I think that monkey needs to be armed with a crystal ball.


----------



## jimmysmum (May 16, 2010)

ok im in line for a turn withthe monkey please, after ruth & kei of of course...Jimmy is doing really well, always has to be fair but hes still in honeymoon and i know this can have a heavy influence but Daisy's levels are crap...we've upped her rapid & Levemir doses this weekend and shes still high and were correcting, my guess is shes coming out of the honeymoon (the honeymoon of which they said she wouldnt have bcoz shes so little) anyway please put me on the monkey lst until our pump (s) arrive  x


----------



## Heidi (May 17, 2010)

Okay, where are they handing out these monkeys because we want one too! 

Ross is all over the place most of the time.
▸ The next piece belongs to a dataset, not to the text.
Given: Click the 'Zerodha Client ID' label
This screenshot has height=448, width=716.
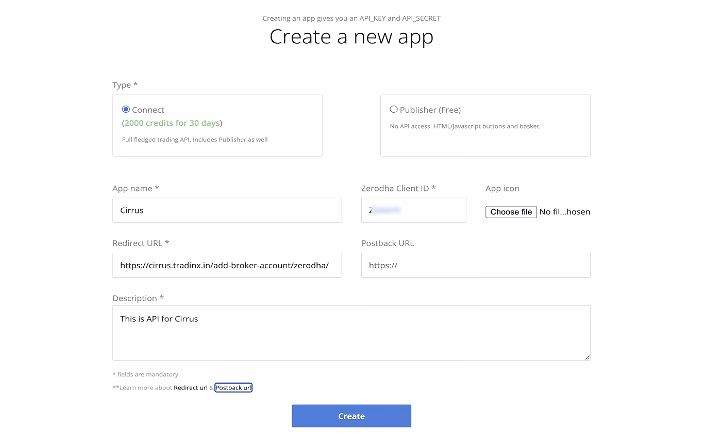Looking at the screenshot, I should tap(397, 188).
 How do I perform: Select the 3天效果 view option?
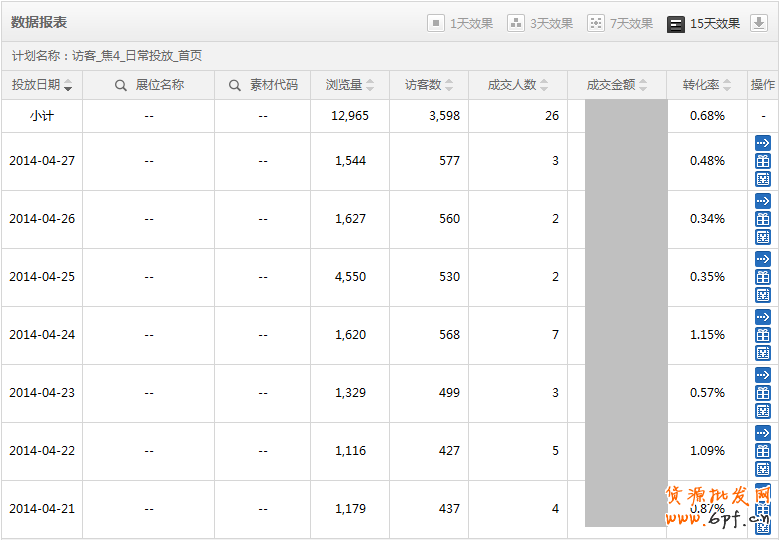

We took an executive decision last week to give an extra unit of novorapid when he was really high - of course he crashed a while after. The DSN said that as he's still in the honeymoon and he's still all over the place we can't safely give corrections. We can't even begin carb counting properly because he's not settled yet. 

*sigh*

Oh, and add into that Ross being furious most of the time....


----------



## rspence (May 17, 2010)

*ruthelliot you're a star*

Right I'm also joining the queue for the trained monkey taking on JP's diabetes medication cos quite frankly I don't get it one single bit. I think ruth has hit on a good idea - maybe we could do something creative with the monkey thought....

He was hypo this morning, I only let him have half the breakfast he normally asks for cos we were running late, we give a 1:20 dose of novorapid and at nursery lunchtime he was 23.8 huh??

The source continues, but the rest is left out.